Stored data:

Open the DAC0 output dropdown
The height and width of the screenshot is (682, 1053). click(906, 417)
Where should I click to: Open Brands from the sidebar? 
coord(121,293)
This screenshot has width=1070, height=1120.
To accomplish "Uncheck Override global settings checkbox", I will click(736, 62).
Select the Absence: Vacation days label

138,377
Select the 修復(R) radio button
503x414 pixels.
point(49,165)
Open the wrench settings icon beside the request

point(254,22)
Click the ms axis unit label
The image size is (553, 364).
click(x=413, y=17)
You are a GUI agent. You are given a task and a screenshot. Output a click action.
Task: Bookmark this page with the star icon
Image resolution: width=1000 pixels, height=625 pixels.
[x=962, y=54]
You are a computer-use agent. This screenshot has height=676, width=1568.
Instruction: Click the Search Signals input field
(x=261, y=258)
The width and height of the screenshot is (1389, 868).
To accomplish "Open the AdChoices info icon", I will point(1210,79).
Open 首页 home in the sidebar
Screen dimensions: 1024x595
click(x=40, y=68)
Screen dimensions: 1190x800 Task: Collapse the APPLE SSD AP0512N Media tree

> _What you are asked to do_: All the records above need to be output exactly, with none omitted.

> _Answer section_:
Open the DAC0 output dropdown
The height and width of the screenshot is (682, 1053). click(906, 417)
Where should I click to: Open Brands from the sidebar? 
coord(121,293)
This screenshot has width=1070, height=1120.
To accomplish "Uncheck Override global settings checkbox", I will click(736, 62).
Select the Absence: Vacation days label

138,377
Select the 修復(R) radio button
503x414 pixels.
point(49,165)
Open the wrench settings icon beside the request

point(254,22)
Click the ms axis unit label
The image size is (553, 364).
click(x=413, y=17)
You are a GUI agent. You are given a task and a screenshot. Output a click action.
Task: Bookmark this page with the star icon
Image resolution: width=1000 pixels, height=625 pixels.
[x=962, y=54]
You are a computer-use agent. This screenshot has height=676, width=1568.
Instruction: Click the Search Signals input field
(x=261, y=258)
The width and height of the screenshot is (1389, 868).
To accomplish "Open the AdChoices info icon", I will point(1210,79).
Open 首页 home in the sidebar
Screen dimensions: 1024x595
click(x=40, y=68)
Screen dimensions: 1190x800 Task: Collapse the APPLE SSD AP0512N Media tree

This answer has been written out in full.